Dasvidaniya or Dostana? Gay comedy or emotional feel-good drama? Three super-hunks of Bollywood with a hot-looking heroine or an ensemble art movie-esque cast? Mega production house movie with a debutante director or a fledgling but creative production house movie with a debutante director? That was the sorta dilemma I was in almost all of Friday…the mind was saying Dostana but the heart was plumping for Dasvidaniya. In the end, (I hate to say this) like in that Tata Indicom suckerpuss ads, I followed my heart and chose Dasvidaniya.
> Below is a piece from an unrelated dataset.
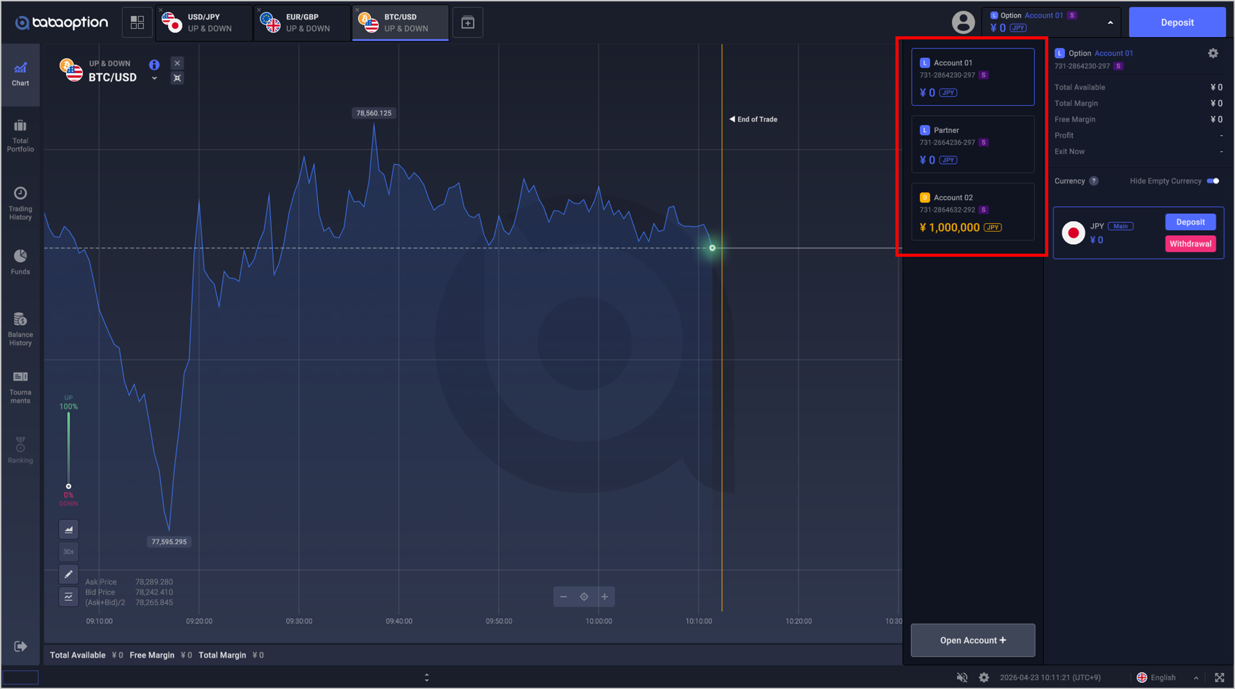Viewport: 1235px width, 689px height.
Task: Select the Account 02 card with ¥1,000,000
Action: pos(972,212)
Dasvidaniya – meaning Goodbye in Russian (or maybe the best goodbye ever) – is a bittersweet comedy featuring Vinay Pathak as the protagonist Amar Kaul who’s dull but meticulous life is dealt a serious blow when he’s diagnosed with stomach cancer and pronounced to have just three months left to live. Initial despair turns into a steely determination to accomplish his long-cherished goals – courtesy a chance encounter in the bar with Ranvir Shorey and Amar’s own inner voice (dressed in Ranvir’s clothes that too!). He buys his first car, tries his hand at flirting, starts taking guitar lessons, yells at his overbearing boss, meets his childhood and teenage sweetheart and bares his feelings to her, flies to a foreign land to meet his childhood buddy and even gets laid with a Russian hooker! The hardest tasks relegated to the end are patching up with his brother and letting his Mumma know about his situation.
All of this may sound like an emotional rollercoaster journey but trust me, the teary moments are few and far in between. The initial discovery phase is painfully slow but once the despair is waved away, we see a wholly transformed Amar Kaul on screen and the scenes flit away with amazing ease. Laughs are aplenty, owing much to Vinay Pathak’s expressions and reactions & also to some clever writing. Many a one-liners had the audience in splits – the guitar in pelvis, trying to be Elvis line especially 😆 . Its the second half which is a letdown, both in terms of pace and execution. The Rajat Kapoor – Suchitra Pillai track drags on and on and the Russian hooker piece seems to be forced-in, maybe to get the Dasvidaniya moniker on-screen. The director tries to pep-up proceedings once again with the tantrik acts et al and though it elicits a few laughs, doesn’t do much towards the waning interest. The climax, though seemingly somewhat too sudden was appropriate. The Anand & Kal Ho Na Ho types of deathbed scenes and teary climax would have been too clichéd.
Performance-wise, its a Vinay Pathak movie through and through. He shines at both the emotional and the light-hearted portions and brings true believability to his character. It’d be hard to imagine anyone else in this role. Neha Dhupia as the now-married childhood and teenage friend/secret love of Amar & Gaurav Gera as Amar’s estranged brother do well in small-ish roles. Sarita Joshi, who plays Amar’s serial-loving, hard-of-hearing, tantrik-believing Mumma is too good. Rajat Kapoor looks lost and jaded in the character of Amar’s childhood friend, now settled in some foreign country. His performance, and by consequence that particular track, stands out like a sore thumb! Music by Kailash Kher, Naresh and Paresh is decent, with the Alvida and Mumma tracks being very meaningful. Debutante director Shashant Shah does a swell job and since its his first movie, I wouldn’t grudge him for leaving some loose ends untied.
People watching this one expecting another Khosla ka Ghosla or Bheja Fry will be disappointed but for those preferring an emotional and heart-warming story about a common man with whom you can identify with easily, Dasvidaniya is not to be missed. I wouldn’t mind going over my “10 things to do before I die” list once more with a renewed vigour and enthusiasm.